§ **AUSGEWÄHLTER AUSZUG**:
****************

Das Gesetz wurde 19 Hundert 33 eingeführt.
Ärzte mussten dann Gutachten über die kranken Menschen schreiben.
Und sie mussten die Gutachten an ein Gericht weiter geben.
Das Gericht hieß:
Erb-Gesundheits-Gericht.
Das Gericht stellte dann einen Antrag für die Zwangs-Sterilisation.
Viele Menschen waren von dem Gesetz betroffen.
Sie mussten gemeldet werden.
Zum Beispiel:

• Blinde und taube Menschen
• Menschen mit körperlicher Behinderung
• Menschen mit Alkoholproblem

• Menschen mit geistiger Behinderung
• Menschen mit Depressionen
• Menschen mit psychischen Erkrankungen

Ottos Geschichte

Auch Otto S. war von dem neuen Gesetz betroffen.
Im Jahr 19 Hundert 35 hat ein Arzt die Krankheit von Otto gemeldet.

****************

§ **DATENÜBERSICHT**:
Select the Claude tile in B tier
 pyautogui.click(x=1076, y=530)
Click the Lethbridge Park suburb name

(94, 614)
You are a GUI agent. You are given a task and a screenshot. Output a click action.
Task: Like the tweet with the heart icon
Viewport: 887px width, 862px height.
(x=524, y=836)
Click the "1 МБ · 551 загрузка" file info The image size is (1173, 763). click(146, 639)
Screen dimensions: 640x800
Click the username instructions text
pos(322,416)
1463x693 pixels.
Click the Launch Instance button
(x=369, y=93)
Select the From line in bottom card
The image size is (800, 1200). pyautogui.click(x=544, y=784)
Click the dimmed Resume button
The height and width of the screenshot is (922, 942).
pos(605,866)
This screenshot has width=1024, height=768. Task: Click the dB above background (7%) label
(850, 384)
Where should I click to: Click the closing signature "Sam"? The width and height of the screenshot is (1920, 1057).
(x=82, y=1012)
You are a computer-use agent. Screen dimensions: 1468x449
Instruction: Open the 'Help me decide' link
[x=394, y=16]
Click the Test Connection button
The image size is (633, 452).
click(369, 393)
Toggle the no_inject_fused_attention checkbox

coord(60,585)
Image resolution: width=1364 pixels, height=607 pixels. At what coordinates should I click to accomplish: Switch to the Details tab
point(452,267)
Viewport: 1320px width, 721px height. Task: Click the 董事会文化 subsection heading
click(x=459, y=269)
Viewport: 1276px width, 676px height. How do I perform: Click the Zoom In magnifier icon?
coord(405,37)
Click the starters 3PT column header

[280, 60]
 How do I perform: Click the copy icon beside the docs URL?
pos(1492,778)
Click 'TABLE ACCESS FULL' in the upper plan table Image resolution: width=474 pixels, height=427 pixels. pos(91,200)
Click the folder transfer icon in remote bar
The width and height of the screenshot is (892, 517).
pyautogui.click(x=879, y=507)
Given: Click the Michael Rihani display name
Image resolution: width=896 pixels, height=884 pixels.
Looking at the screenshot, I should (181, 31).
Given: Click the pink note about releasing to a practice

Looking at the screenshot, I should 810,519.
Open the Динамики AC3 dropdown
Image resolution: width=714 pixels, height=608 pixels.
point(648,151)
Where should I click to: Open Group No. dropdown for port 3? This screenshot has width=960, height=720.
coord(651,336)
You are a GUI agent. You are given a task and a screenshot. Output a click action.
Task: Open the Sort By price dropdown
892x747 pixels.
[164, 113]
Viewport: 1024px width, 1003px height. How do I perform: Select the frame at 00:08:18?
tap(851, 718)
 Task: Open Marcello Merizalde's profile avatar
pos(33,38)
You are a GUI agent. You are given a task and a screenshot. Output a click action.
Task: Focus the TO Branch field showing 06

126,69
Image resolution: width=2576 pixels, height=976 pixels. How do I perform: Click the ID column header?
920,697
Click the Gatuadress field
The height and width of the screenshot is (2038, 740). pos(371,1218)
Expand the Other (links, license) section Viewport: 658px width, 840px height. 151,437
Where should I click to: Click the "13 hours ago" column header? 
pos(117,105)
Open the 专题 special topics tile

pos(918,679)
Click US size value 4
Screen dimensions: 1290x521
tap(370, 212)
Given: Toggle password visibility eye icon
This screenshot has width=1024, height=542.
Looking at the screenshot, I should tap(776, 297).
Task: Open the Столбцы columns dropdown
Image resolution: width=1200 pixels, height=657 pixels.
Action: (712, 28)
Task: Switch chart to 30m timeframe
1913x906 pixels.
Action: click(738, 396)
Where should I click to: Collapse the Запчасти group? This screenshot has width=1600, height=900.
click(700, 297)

****************

§ **AUFGABENBESCHREIBUNG**: Gib bitte aus dem Text über die Zwangssterilisation den Abschnitt von „Sie mussten gemeldet“ bis einschließlich „neuen Gesetz betroffen.“ wortgetreu wieder.

§ **ANTWORT ZUR AUFGABE**:
Sie mussten gemeldet werden.
Zum Beispiel:

• Blinde und taube Menschen
• Menschen mit körperlicher Behinderung
• Menschen mit Alkoholproblem

• Menschen mit geistiger Behinderung
• Menschen mit Depressionen
• Menschen mit psychischen Erkrankungen

Ottos Geschichte

Auch Otto S. war von dem neuen Gesetz betroffen.